11 de julho de 2026
Política

Ação contra transferência de iluminação pedirá também a manutenção da CPFL


| Tempo de leitura: 3 min

O setor jurídico da Prefeitura de Bauru apresentou, na tarde de ontem, o modelo de ação judicial para que os municípios entrem contra a resolução da Agência Nacional de Energia Elétrica (Aneel), que transfere para as cidades a responsabilidade sobre a iluminação pública. A mudança entra em vigor em fevereiro de 2014. Representantes de Agudos, Pederneiras, Guarantã, Piraju, Barra Bonita, Itapuí e Igaraçu do Tietê estavam presentes na reunião da comissão regional. A novidade é que a ação pede, também, que a CPFL continue responsável pela iluminação, como é hoje.
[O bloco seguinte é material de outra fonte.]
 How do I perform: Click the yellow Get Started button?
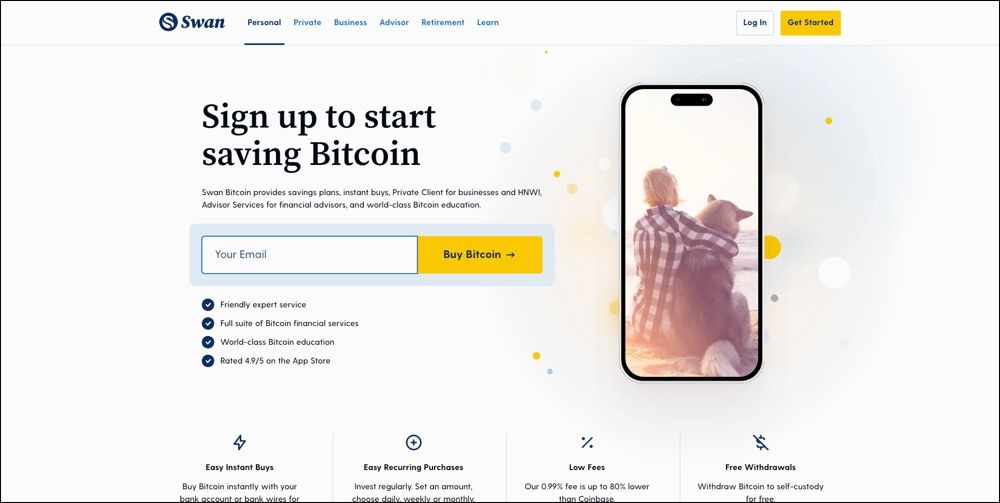pyautogui.click(x=811, y=22)
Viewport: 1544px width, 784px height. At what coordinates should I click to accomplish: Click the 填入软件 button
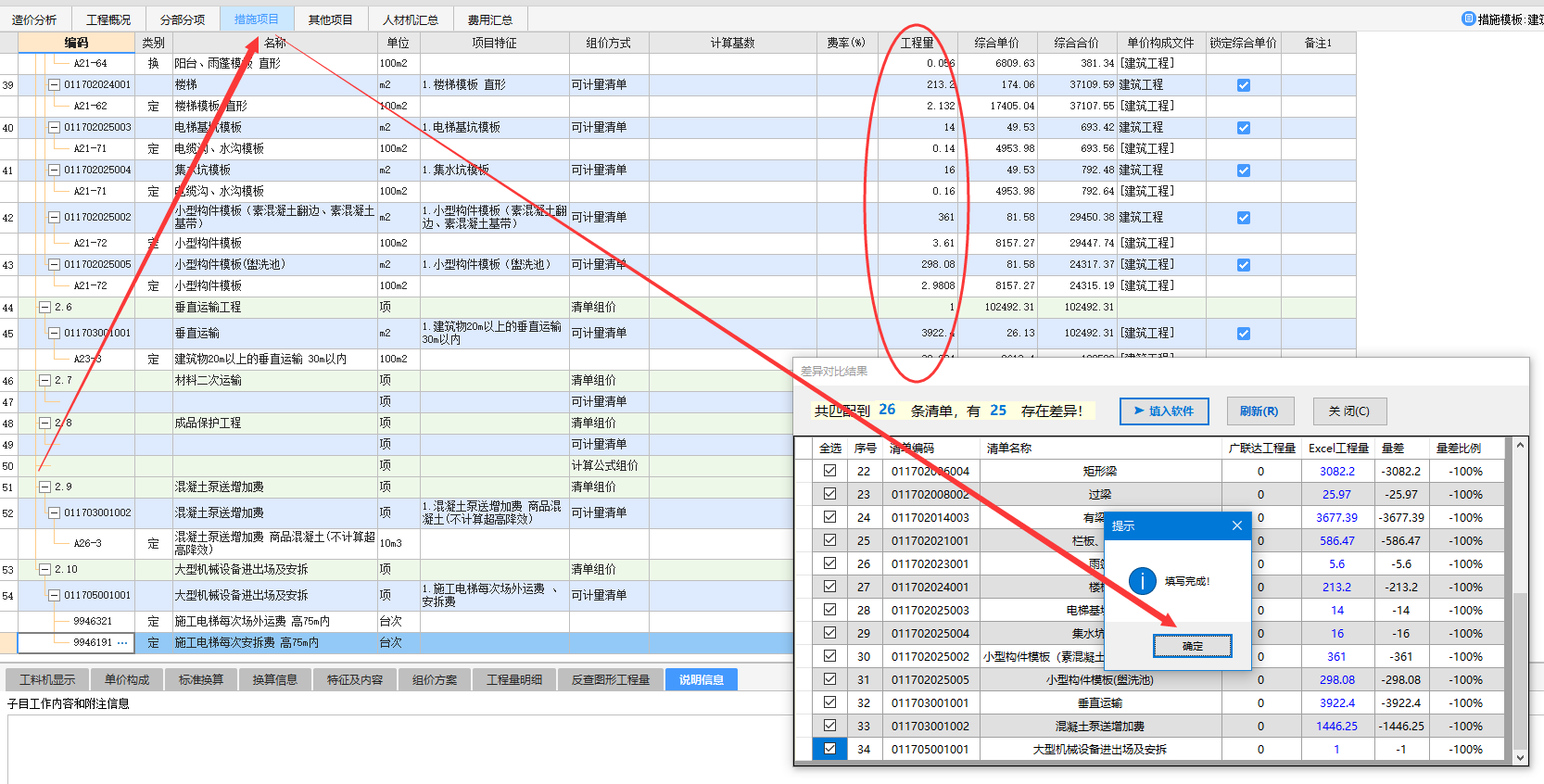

De acordo com o vereador de Bauru e um dos coordenadores da comissão Renato Purini (PMDB), o pedido de liminar tem aspectos diferentes dos apresentados por Marília e Agudos. “Pegamos os pontos positivos de cada um e fizemos um modelo para apresentar às cidades que quiserem entrar com a ação”.

Além de Marília e Agudos – em segunda instância -, que já conseguiram parecer favorável da Justiça, Pederneiras também tenta uma resposta positiva para o município. O primeiro pedido de suspensão da resolução da Aneel foi feito pela prefeitura de Pederneiras no início do ano, mas negado. O prefeito recorreu e aguarda decisão.

O prefeito de Bauru, Rodrigo Agostinho, pontua que a maioria dos municípios que entraram com o pedido no Judiciário fizeram de forma com que as companhias de energia que prestam serviço atualmente fiquem isentas de responsabilidade. “Em Marília, por exemplo, vimos que a ação suspende a resolução, mas não há nada que obrigue a CPFL a continuar prestando o serviço”.

A ação modelo elaborada pela prefeitura de Bauru tem dois pontos principais, segundo Ricardo Chamma, procurador geral do município. “Atacamos a resolução da Aneel e exigimos que a CPFL mantenha os serviços”, explica. No documento é citada multa diária de R$ 10 mil caso a CPFL não cumpra o contrato.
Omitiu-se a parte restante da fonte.